── Extracted data
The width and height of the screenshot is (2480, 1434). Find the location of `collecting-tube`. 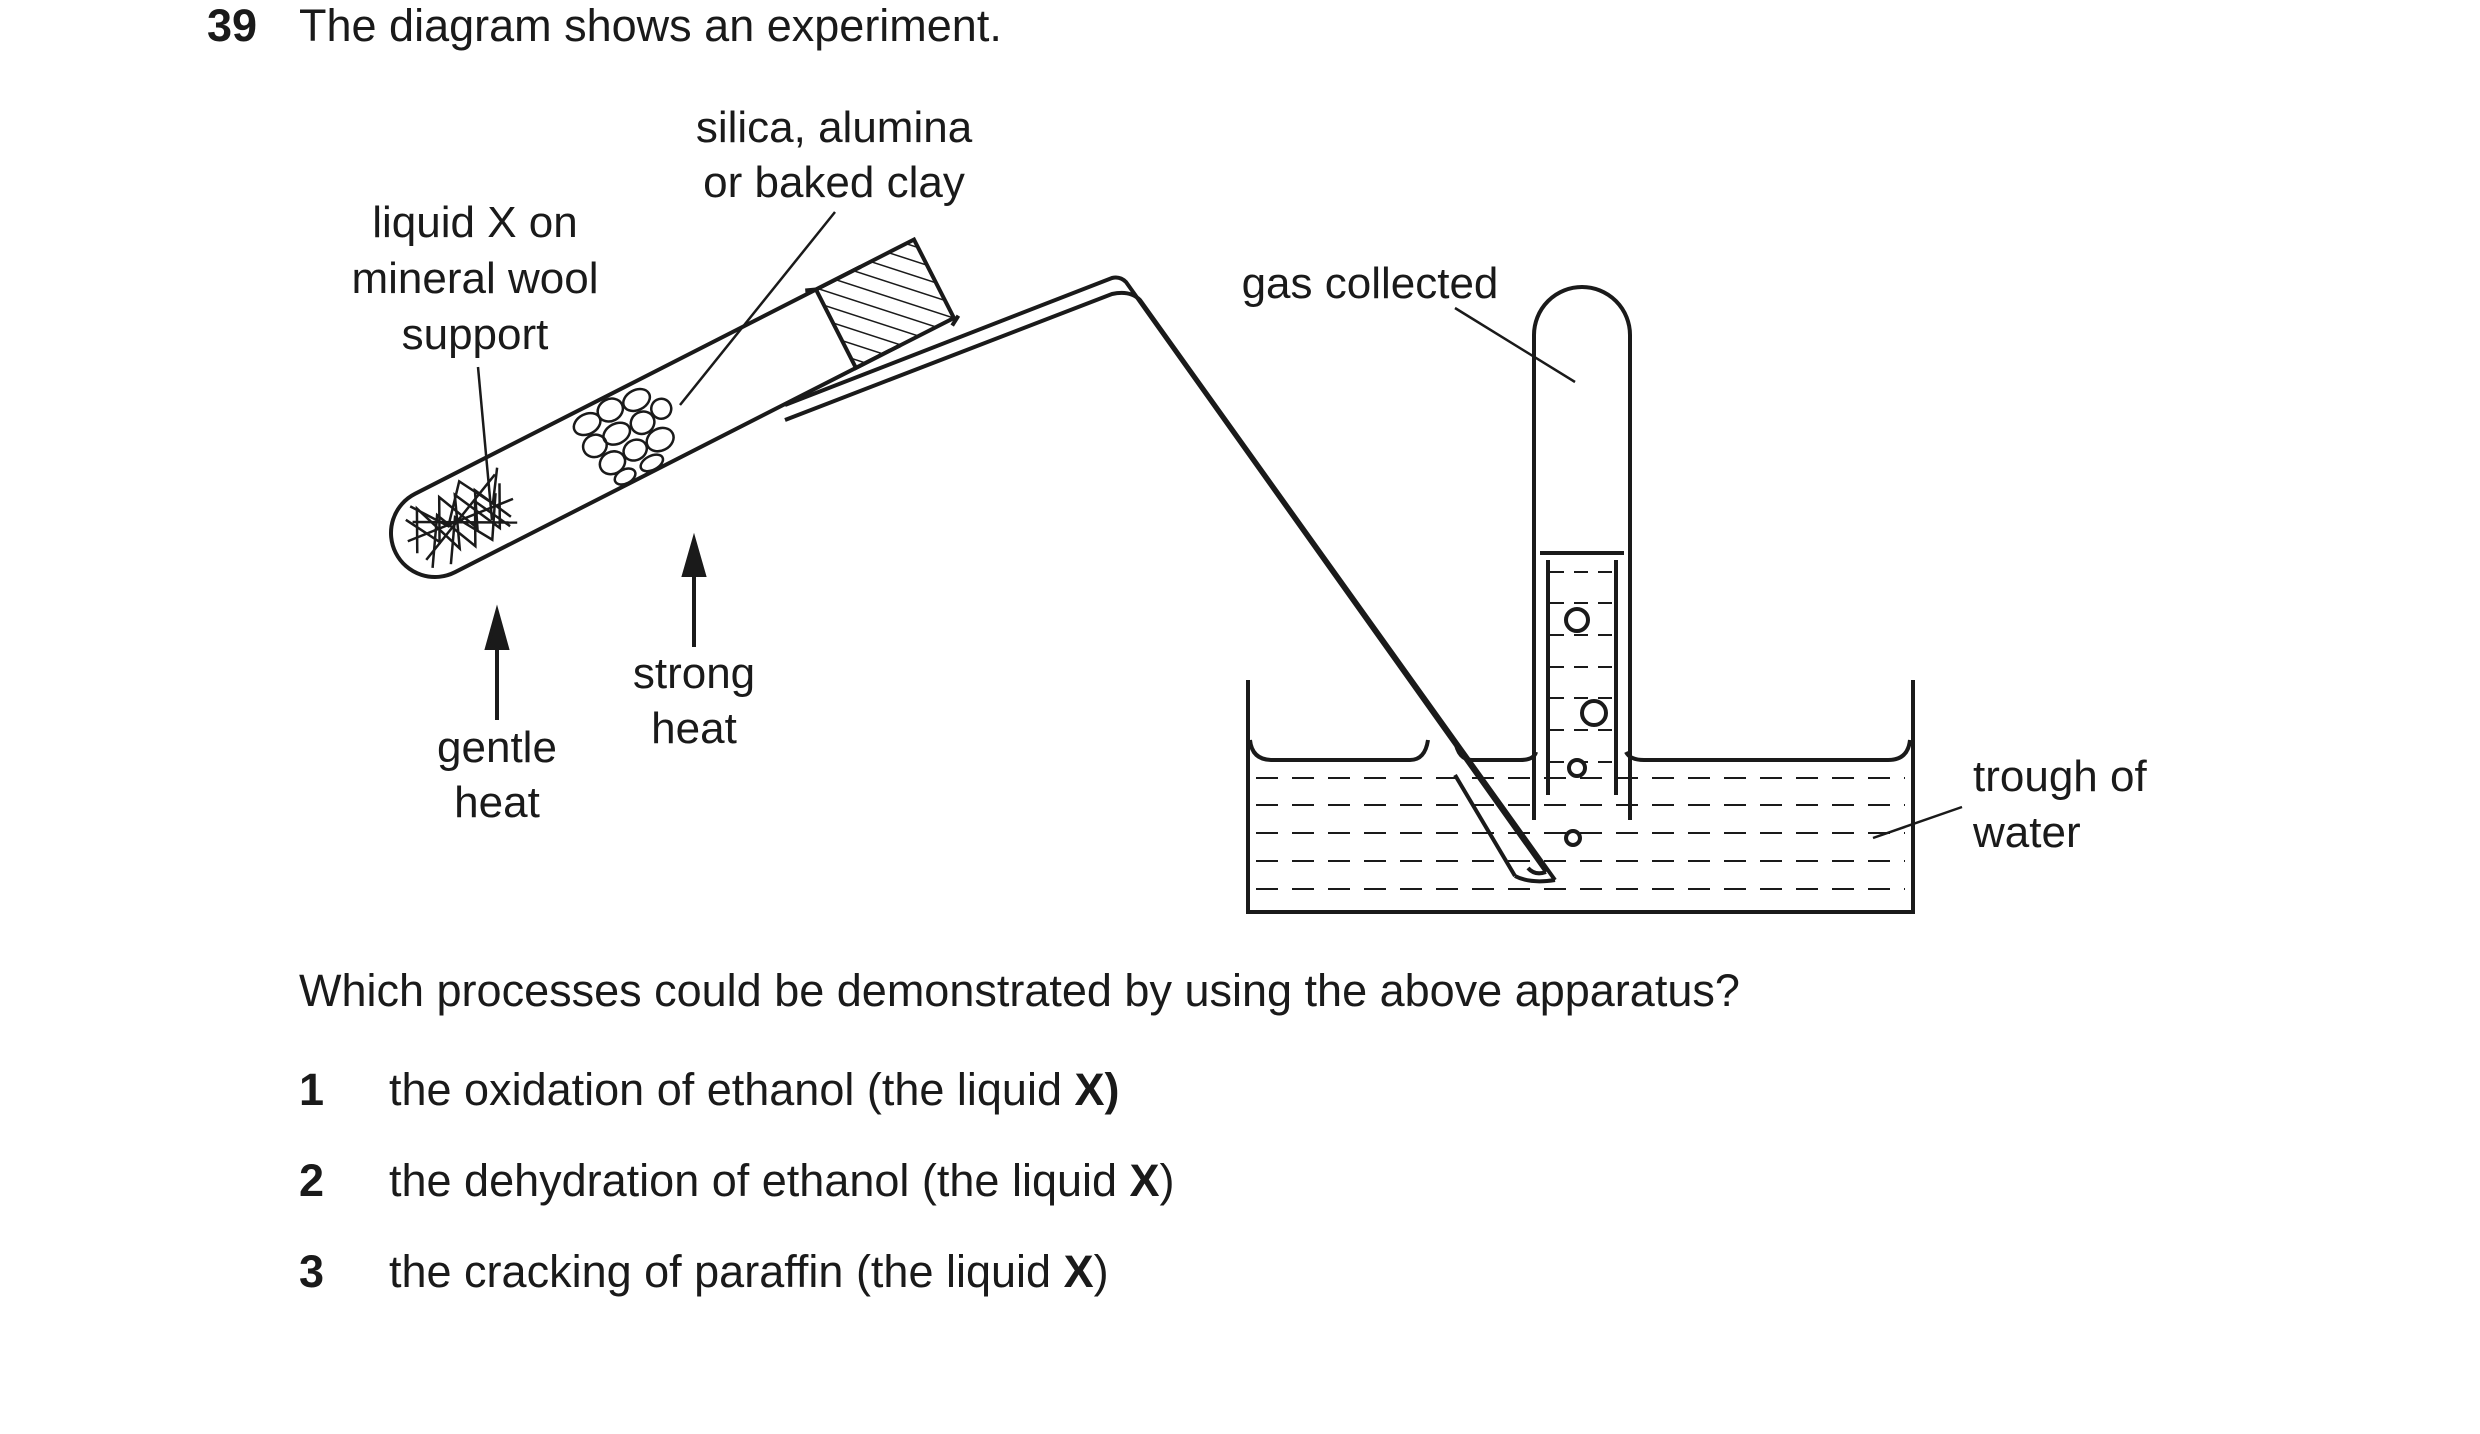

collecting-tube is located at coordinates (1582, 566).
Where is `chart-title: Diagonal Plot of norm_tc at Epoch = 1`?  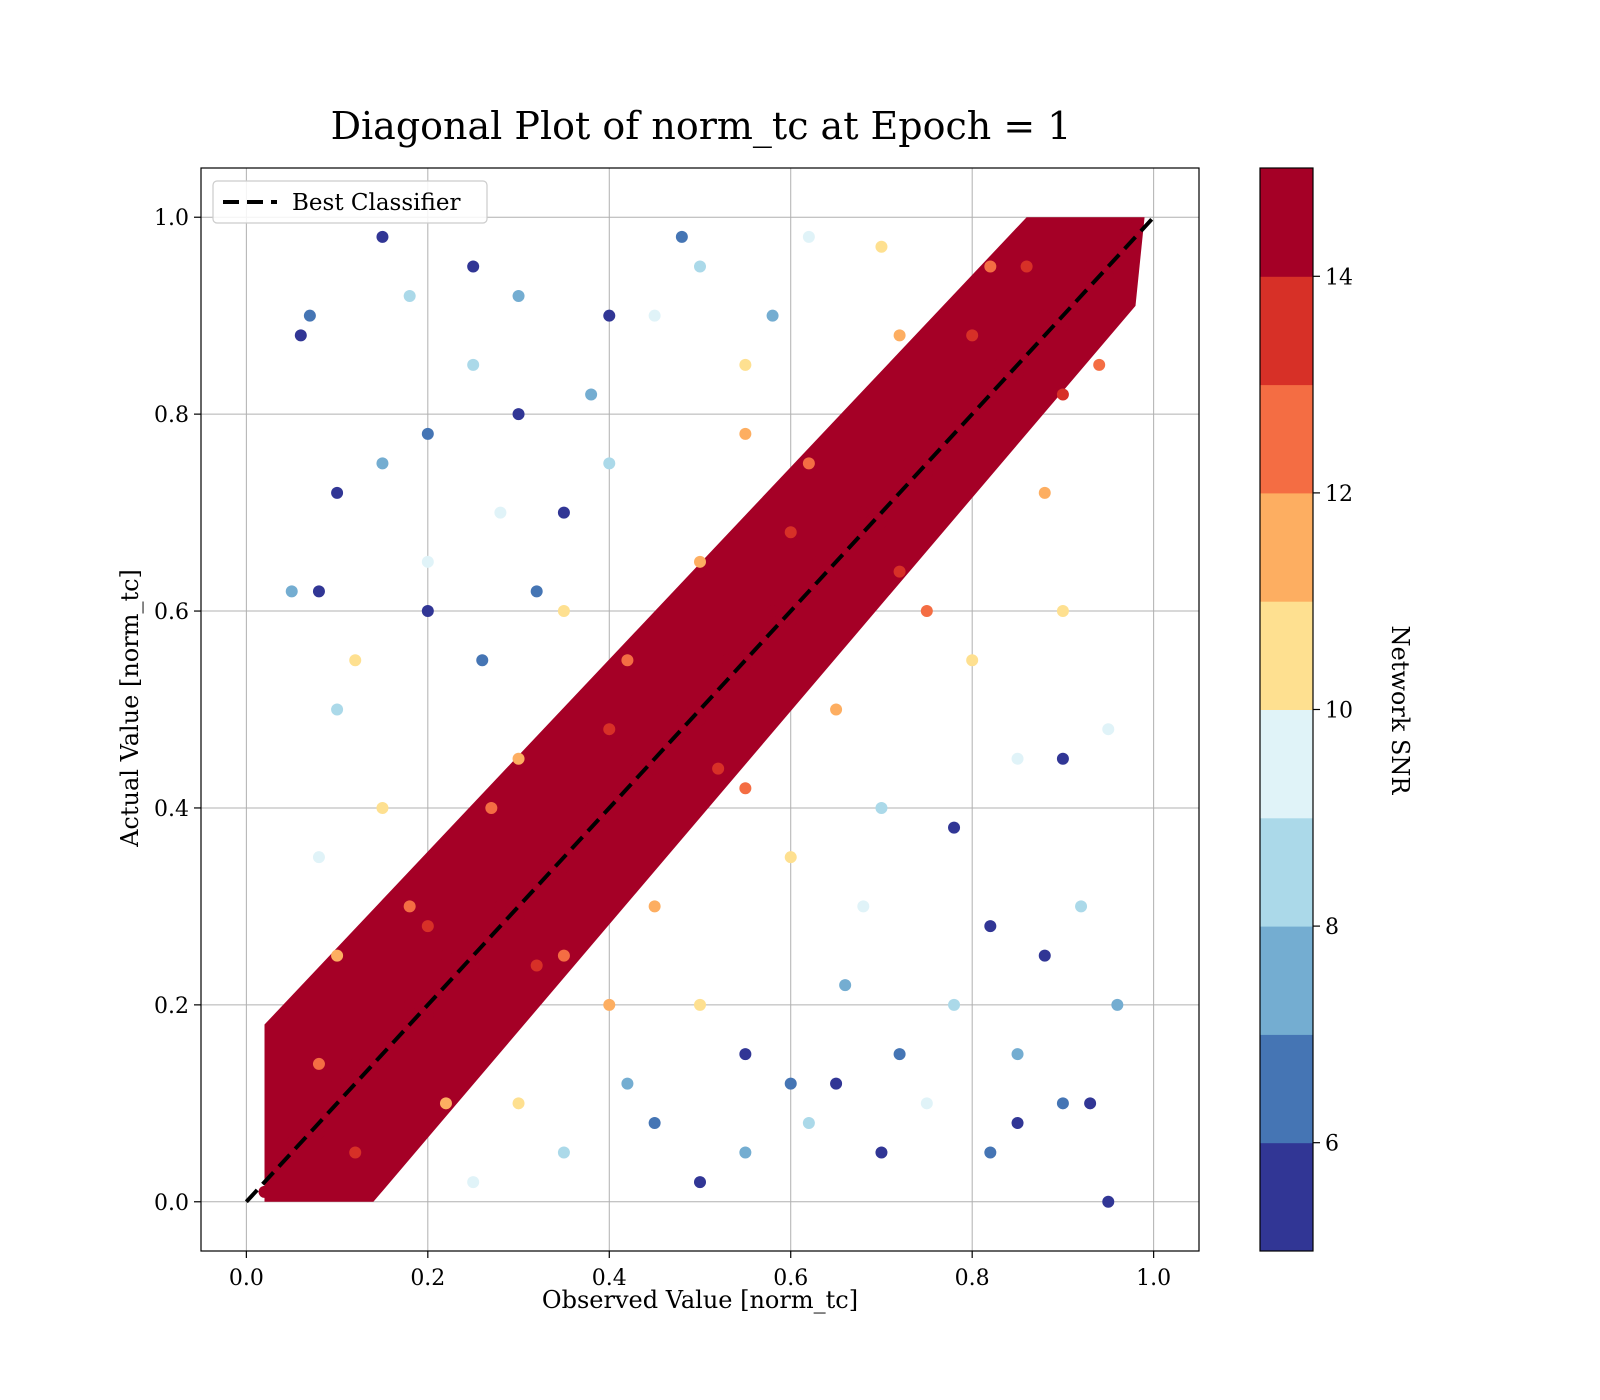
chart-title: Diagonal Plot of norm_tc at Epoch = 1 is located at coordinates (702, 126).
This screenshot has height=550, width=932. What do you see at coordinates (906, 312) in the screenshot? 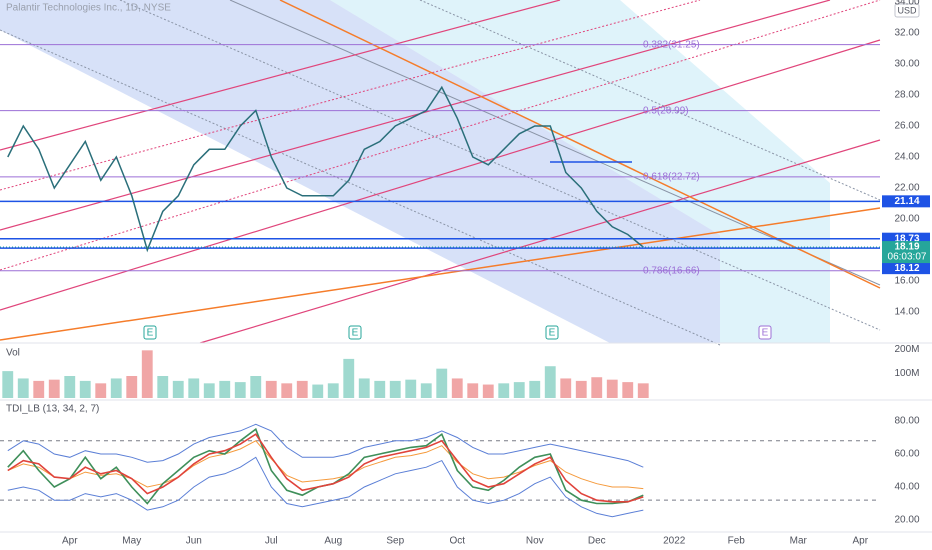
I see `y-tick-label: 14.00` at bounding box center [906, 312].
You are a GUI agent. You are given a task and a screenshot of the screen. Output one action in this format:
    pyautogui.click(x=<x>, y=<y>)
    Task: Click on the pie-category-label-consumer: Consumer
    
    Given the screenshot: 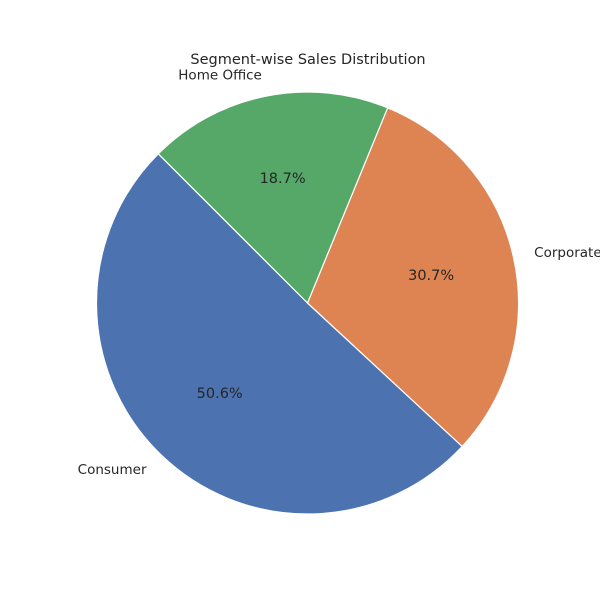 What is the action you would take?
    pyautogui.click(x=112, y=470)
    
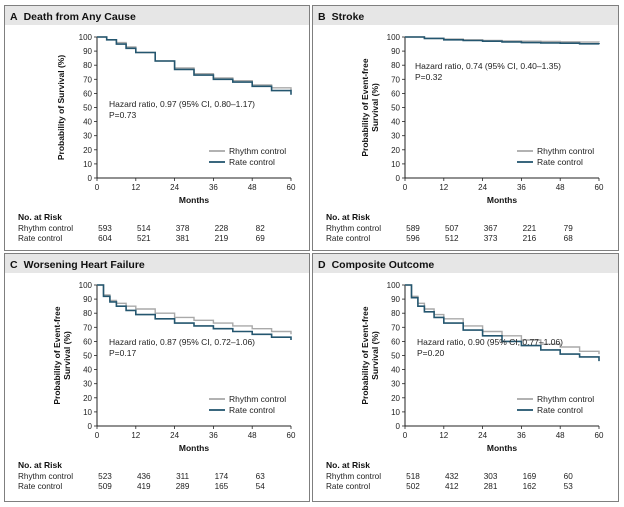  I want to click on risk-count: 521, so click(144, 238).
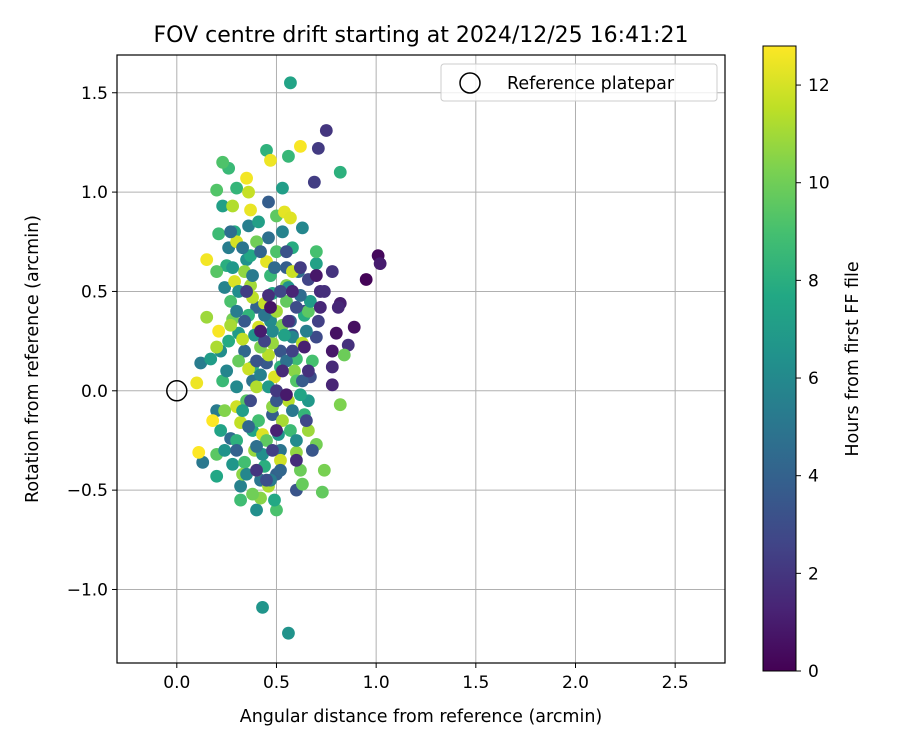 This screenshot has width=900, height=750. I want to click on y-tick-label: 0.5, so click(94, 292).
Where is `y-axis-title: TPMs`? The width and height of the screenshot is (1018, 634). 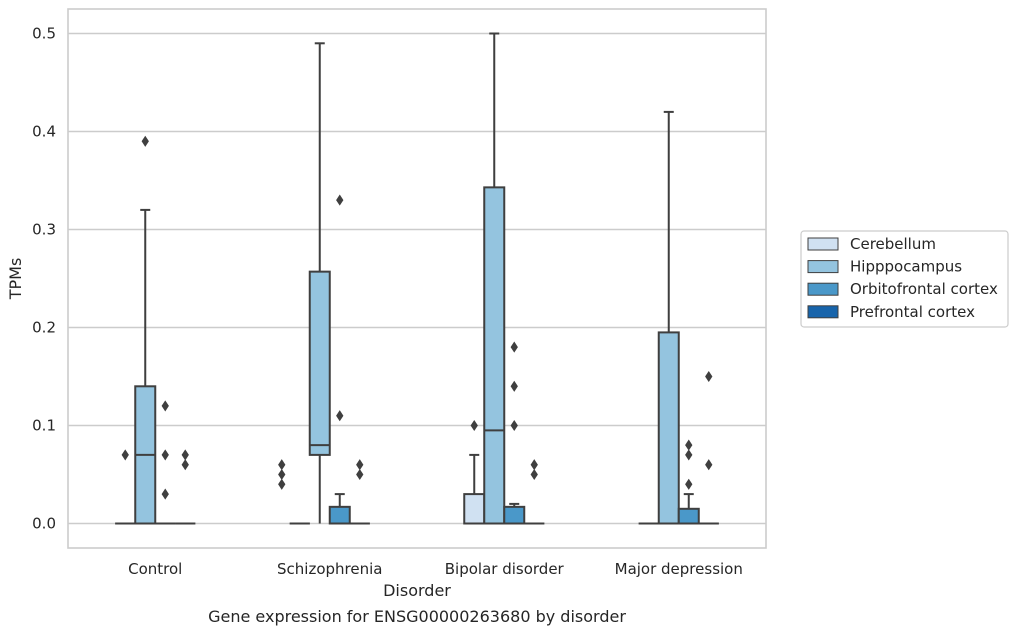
────
Copy out the entries verbatim, beginning at the start of the entries and stopping after the line that contains "center [906, 312].", with both ends included. Leave the pictures out of the copy.

- [The completed task]
The width and height of the screenshot is (2480, 1434). Find the location of `collecting-tube`. 

collecting-tube is located at coordinates (1582, 566).
Where is `chart-title: Diagonal Plot of norm_tc at Epoch = 1`?  
chart-title: Diagonal Plot of norm_tc at Epoch = 1 is located at coordinates (702, 126).
This screenshot has height=550, width=932. What do you see at coordinates (906, 312) in the screenshot? 
I see `y-tick-label: 14.00` at bounding box center [906, 312].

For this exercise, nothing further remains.